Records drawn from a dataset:
◇ ◇ ◇ ◇ ◇

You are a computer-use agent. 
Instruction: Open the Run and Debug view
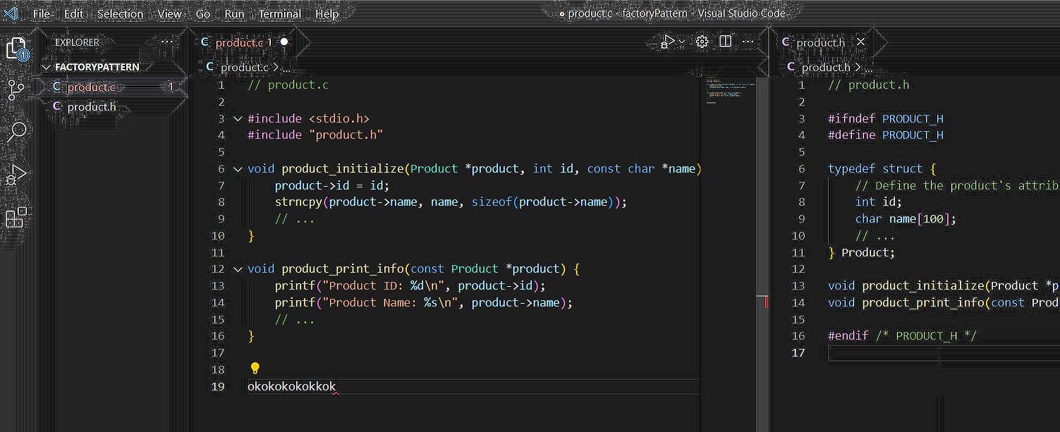click(16, 175)
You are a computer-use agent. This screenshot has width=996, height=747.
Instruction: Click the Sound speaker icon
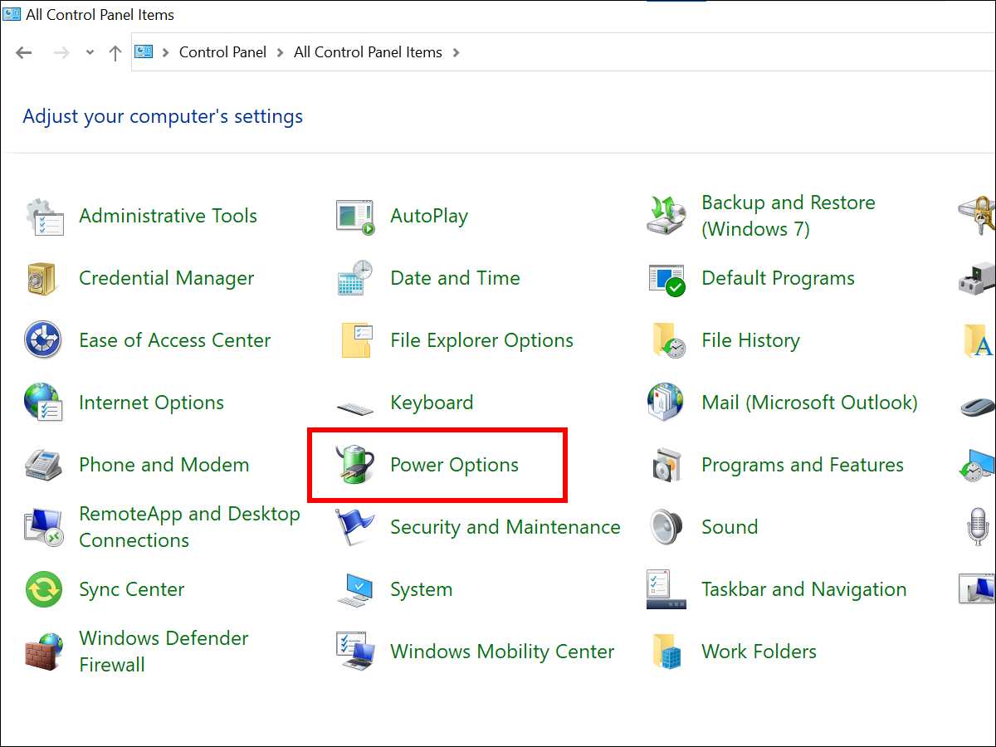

◇ ◇ ◇ ◇ ◇

Please print all the data above word for word. Pictures should not appear in the copy.

SOLUTION FOR THIS PROBLEM:
You are a computer-use agent. 
Instruction: Open the Run and Debug view
click(16, 175)
You are a computer-use agent. This screenshot has width=996, height=747.
Instruction: Click the Sound speaker icon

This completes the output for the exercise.